In the entries that follow, identify the line containing "This screenshot has width=1280, height=805." and return it together with all later lines, exactly as they appear.

┌────────

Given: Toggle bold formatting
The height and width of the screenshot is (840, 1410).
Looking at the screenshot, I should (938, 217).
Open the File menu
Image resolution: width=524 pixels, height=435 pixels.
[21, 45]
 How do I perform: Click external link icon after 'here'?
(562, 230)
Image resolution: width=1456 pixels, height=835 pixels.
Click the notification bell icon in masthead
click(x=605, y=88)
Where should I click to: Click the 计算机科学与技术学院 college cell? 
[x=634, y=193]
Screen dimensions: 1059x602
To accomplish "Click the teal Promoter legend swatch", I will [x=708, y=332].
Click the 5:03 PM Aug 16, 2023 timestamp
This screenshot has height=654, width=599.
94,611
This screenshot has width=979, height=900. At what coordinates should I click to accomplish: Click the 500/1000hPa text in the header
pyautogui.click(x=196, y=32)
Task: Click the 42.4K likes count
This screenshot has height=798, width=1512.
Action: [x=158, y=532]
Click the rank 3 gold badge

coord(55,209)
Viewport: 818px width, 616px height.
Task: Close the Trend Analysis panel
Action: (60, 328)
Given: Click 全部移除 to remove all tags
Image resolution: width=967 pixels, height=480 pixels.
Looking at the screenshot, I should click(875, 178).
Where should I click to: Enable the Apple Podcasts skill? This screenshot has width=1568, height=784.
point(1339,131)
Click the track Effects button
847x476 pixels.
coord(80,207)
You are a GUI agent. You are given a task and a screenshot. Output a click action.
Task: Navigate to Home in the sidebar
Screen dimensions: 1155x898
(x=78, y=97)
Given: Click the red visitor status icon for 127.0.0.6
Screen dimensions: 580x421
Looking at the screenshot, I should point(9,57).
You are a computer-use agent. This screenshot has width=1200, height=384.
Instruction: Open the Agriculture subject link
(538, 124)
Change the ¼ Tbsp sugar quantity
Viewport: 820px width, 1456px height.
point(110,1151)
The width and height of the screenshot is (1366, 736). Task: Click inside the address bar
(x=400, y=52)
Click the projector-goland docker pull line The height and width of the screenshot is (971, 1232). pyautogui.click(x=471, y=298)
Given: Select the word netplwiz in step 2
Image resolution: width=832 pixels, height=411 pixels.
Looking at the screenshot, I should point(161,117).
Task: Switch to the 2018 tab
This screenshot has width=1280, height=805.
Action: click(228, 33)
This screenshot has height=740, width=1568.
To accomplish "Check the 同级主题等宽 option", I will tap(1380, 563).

└────────

▶ [SOLUTION TO THIS TASK]
This screenshot has width=1280, height=805.
Action: click(228, 33)
This screenshot has height=740, width=1568.
To accomplish "Check the 同级主题等宽 option", I will tap(1380, 563).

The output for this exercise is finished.